There are 7 comments at the moment, we would love to hear your opinion too.

  1. Hmm, a guild calling for greater barriers to entry, dressed up as consumer protection.

  2. Scott-Moncrieff adds consumers seeking will writing services should be covered by the same minimum protection offered to solicitors’ clients, such as mandatory solicitors insurance and the Law Society compensation fund …………………. or please legislate that only solicitors can do wills so that we can overcharge with no competition.
    Law Society compensation fund – ever tried suing a solicitor??

  3. They just want a “closed shop” nothing to do with Will Writers ability or ethics

  4. Nicholas Pleasure 13th February 2013 at 9:24 am

    Another area of life that will be regulated to perfection to such an extent that no-one will be able to afford it.

  5. OK I’ll bite, I will support the legal professions backing of regulation of Will writing if the legal profession will back the IFA’s right to give financial advice.

    After all how many solicitor practices offer wealth management services without having the proper FSA registration!

    How many solicitors give advice to divorcing couples in the area of pensions and pension sharing orders without having the support of an IFA!

    How many solicitors give inheritance tax advice which often involves detailed investment recommendations without the support of an IFA!

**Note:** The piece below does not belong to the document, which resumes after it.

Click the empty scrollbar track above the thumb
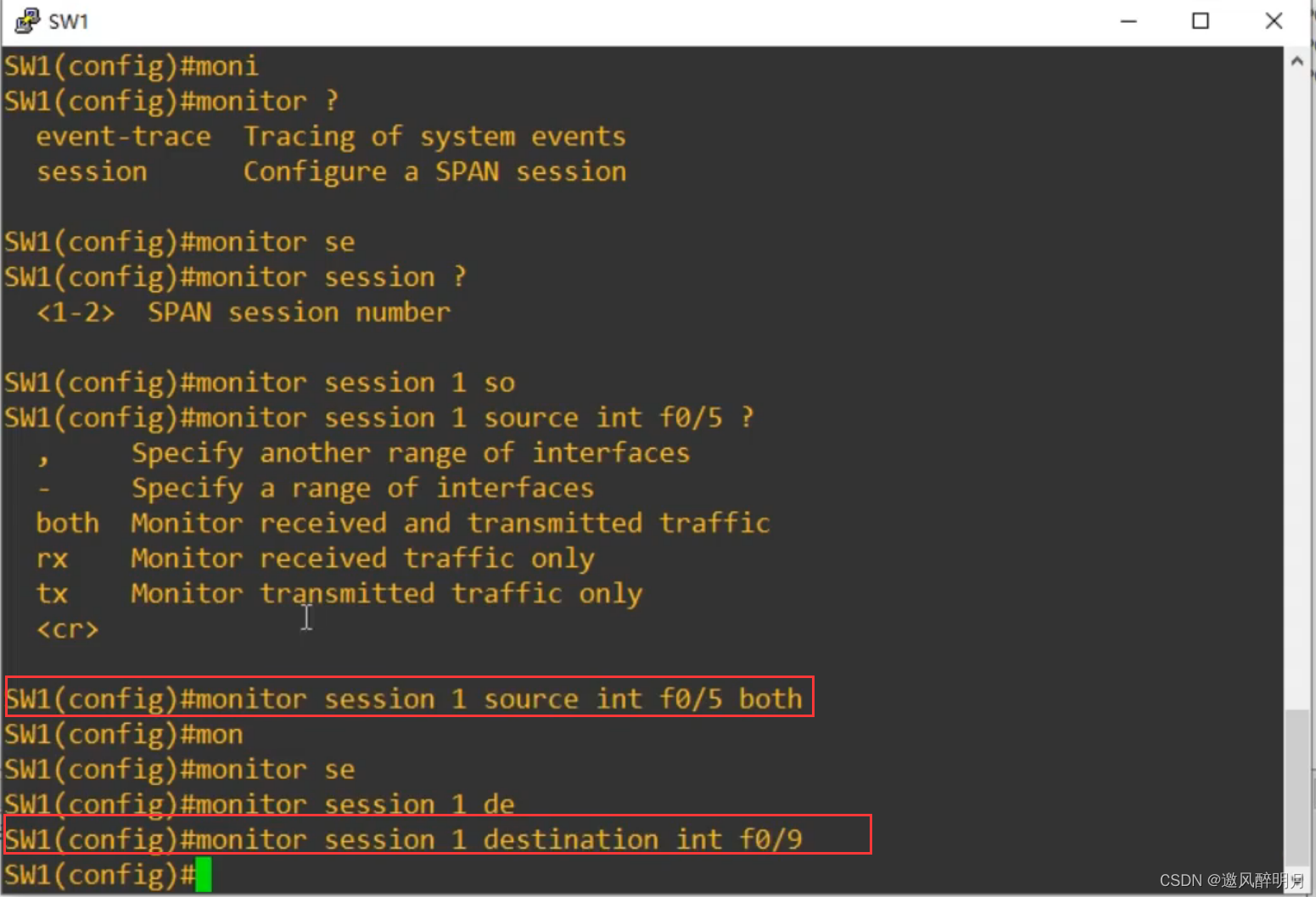Viewport: 1316px width, 897px height. pyautogui.click(x=1296, y=382)
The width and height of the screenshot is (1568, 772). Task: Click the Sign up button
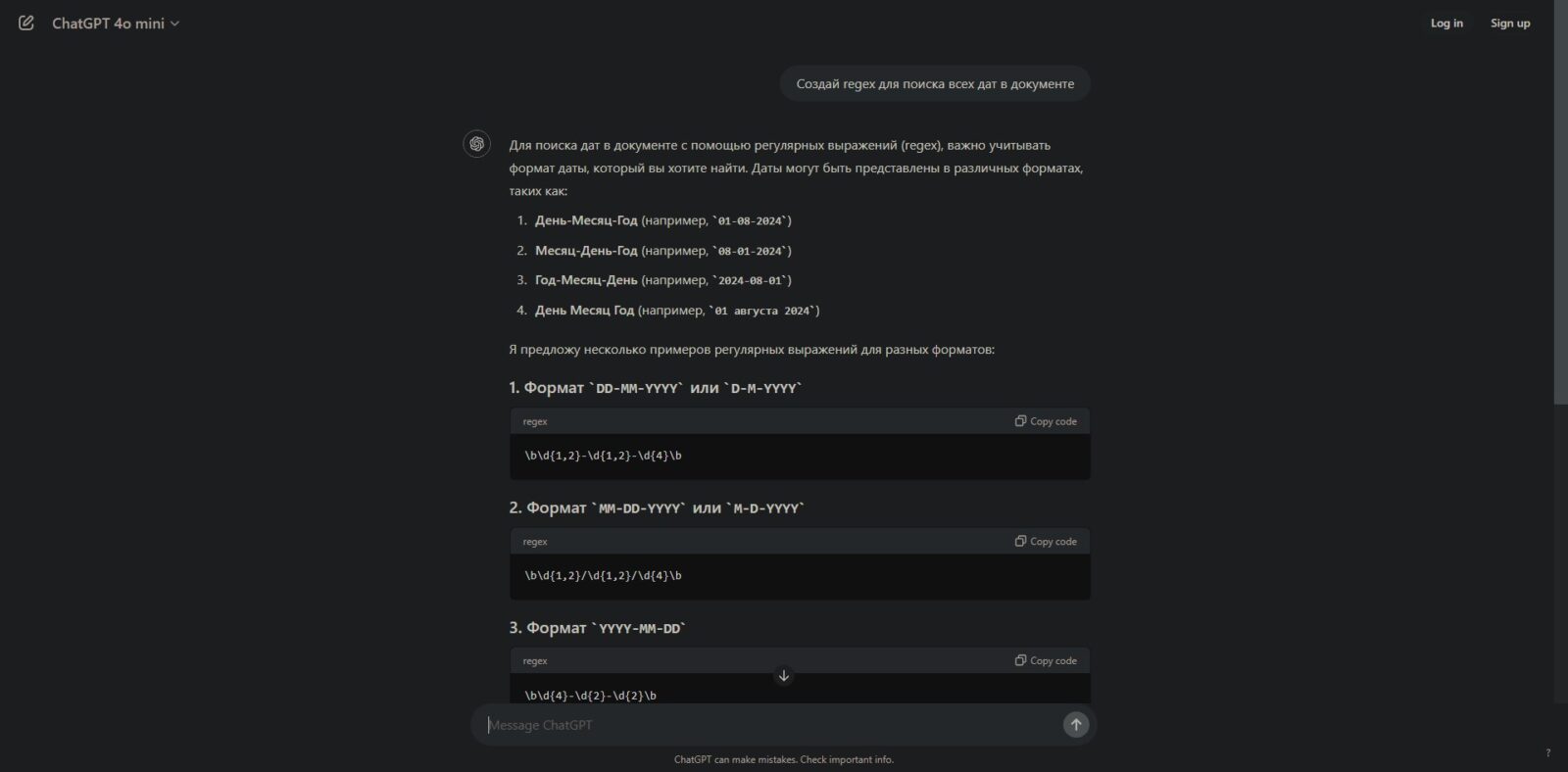(x=1510, y=23)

    Now I know there are solicitors who do have ties with IFA’s but how many times to we get a referral at the end of the process rather than the beginning.

    I would like to get a petition going asking the FSA to do a crackdown on solicitors giving illegal financial advice which contravenes the Financial Services Marketing Act 2000. If there is anybody out there that knows how to go about running such a petition please get in touch.

  6. How exactly is this going to work.

    The Will writer prepares a Will for me now. In 35 (or maybe 50 if I am lucky enough to get a telegram from King Will himself), I snuff it and my family find out it was rubbish.

    The Will write has closed up shop and is probably dead as well. There is no PI in place because it is on a “claims received” basis.

    So I have paid for protection which is as useful than a chocolate teapot.

    Actually it is less useful – a chocolate teapot can at least provide a home for a chocolate dormouse!

  7. @ Peter Turner

    I believe, an ashtray on a motorbike is a more apt analogy Peter!